She will strut bravely, looking haute couture and feeling both her oats and her vulnerability, hoping she can make her dreams a reality; I will miss the years brushing her long hair, driving her and her brother everywhere, sitting at games, yelling - Yay - in the hoop! A home run! Kick it straight down the line!
I will miss the dance rehearsals, the dance team performance at the Celtics, the yearly dance recitals, running from work or school to the grocery then throwing a meal together like Bam! Shazam, A la Kazam! then stuffing the dishwasher and off we go again to the band or orchestra concert, only to fall dead asleep the minute we walk in the door that night.
I will miss the years when I felt as if I were a washed-up, used dishrag, dreaming later that night of escaping along the boardwalk, but having to return to get my satchel which had fallen into the ocean, only to find a goose and a duck chasing me, pecking me all the way. I knew it was you two, all along.

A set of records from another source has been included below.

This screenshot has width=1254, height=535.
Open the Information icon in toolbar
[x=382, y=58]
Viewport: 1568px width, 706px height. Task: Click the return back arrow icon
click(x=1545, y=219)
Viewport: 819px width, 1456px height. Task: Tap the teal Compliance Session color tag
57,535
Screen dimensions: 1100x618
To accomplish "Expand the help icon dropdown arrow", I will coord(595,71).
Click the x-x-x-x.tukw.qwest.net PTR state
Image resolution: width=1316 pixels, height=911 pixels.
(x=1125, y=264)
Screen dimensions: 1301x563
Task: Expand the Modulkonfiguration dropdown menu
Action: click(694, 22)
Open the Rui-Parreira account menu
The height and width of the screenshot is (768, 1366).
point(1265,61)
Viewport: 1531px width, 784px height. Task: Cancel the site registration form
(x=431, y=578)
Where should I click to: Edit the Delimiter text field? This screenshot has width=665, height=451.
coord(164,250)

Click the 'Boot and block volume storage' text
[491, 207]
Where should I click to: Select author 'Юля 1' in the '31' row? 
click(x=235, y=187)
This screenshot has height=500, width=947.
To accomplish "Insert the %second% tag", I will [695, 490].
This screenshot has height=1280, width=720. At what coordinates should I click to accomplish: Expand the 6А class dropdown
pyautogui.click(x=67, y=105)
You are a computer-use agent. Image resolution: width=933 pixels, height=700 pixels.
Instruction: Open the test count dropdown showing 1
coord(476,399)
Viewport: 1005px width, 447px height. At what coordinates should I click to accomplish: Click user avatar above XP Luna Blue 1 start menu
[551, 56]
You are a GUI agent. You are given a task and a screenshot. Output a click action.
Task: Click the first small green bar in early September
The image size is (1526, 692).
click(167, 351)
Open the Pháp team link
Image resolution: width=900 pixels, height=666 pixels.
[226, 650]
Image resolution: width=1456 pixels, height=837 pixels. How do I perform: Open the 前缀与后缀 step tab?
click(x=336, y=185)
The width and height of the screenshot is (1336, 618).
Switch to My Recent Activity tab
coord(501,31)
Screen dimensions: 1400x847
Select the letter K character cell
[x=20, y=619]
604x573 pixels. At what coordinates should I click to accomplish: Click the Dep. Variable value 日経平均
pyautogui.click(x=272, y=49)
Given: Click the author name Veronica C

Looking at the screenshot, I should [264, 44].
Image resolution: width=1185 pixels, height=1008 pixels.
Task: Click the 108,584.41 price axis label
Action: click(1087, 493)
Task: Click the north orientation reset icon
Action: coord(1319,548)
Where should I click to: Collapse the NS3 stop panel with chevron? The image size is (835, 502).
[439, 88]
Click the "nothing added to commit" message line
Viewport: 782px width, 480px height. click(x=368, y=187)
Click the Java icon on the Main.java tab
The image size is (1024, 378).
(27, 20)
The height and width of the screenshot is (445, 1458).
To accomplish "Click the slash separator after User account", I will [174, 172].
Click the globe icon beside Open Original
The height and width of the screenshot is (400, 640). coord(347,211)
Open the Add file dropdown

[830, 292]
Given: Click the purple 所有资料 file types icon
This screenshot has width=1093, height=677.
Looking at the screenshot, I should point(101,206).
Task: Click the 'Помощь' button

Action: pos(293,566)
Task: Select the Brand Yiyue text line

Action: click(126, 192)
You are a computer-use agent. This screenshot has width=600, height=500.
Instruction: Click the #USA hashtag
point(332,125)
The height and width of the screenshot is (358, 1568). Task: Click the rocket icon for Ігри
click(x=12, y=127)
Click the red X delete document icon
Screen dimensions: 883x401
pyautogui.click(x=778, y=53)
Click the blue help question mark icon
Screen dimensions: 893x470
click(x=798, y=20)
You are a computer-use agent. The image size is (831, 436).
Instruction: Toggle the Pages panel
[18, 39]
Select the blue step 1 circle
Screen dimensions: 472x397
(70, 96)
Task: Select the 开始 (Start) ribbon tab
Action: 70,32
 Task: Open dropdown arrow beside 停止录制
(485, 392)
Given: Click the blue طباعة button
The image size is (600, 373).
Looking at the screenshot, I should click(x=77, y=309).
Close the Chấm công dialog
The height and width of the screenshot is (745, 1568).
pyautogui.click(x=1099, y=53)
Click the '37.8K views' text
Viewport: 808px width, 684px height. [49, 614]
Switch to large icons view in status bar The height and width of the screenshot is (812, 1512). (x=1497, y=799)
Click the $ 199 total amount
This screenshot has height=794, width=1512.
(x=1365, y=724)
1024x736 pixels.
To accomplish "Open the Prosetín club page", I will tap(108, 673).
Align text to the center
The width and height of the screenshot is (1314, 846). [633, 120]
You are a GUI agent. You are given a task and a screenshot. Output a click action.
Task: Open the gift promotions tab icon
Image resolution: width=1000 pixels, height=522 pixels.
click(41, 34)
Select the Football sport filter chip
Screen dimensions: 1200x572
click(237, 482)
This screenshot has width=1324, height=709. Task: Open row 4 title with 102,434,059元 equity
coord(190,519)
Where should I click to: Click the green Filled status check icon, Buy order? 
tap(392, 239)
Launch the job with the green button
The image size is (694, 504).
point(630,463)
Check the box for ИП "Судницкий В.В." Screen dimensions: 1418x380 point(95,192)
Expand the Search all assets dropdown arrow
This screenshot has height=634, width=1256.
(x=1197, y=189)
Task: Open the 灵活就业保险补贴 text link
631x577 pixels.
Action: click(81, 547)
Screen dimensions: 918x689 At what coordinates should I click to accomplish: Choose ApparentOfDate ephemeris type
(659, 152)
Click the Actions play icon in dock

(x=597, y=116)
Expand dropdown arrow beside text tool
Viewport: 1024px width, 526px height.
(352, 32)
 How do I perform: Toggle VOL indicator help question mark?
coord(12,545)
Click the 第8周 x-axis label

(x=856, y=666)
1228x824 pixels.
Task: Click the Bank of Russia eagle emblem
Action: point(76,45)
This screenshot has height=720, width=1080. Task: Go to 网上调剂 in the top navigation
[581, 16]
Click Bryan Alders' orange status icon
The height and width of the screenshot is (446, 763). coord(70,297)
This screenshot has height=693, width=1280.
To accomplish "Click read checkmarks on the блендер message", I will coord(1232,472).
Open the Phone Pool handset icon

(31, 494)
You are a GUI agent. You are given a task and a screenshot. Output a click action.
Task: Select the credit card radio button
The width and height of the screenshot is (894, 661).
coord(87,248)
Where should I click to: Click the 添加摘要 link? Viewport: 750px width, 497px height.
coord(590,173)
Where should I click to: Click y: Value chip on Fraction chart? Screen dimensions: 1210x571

This was a true dream, I tell you.
And to you, my second and last child, I say:
I will miss reading aloud four picture books a night for years, in English or French (funny how no one minded that I never finished translating the French Disney books and just read the French as if you would understand it, which I think you did), I will miss holding you and your brother in my lap as I sat in the rocker singing, 'Take Me Out to the Ball Game," and "Till There Was You" till you both fell asleep.
I will miss the years of swimming lessons (though neither of you can swim), then running into the library half wet for an afternoon of my reading books aloud - 100 books a summer - to each of you - just so you could get your little prizes - and yes, to those who doubt this fact, you remind them proudly that yes, I did read 100 books a summer for 5 summers to each of my two children.
I will miss the days of your little 'cooking show' when we made brownies, cookies or cakes; I will miss making a cake for Baby (your blanket), because it was Baby's birthday; I will miss the cardboard boxes we cut out and painted and stuck our heads through; I will miss your Halloween costumes - you as a Cow in a Gateway box, you as a Green M and M, you as a Die in a cardboard box we cut and painted.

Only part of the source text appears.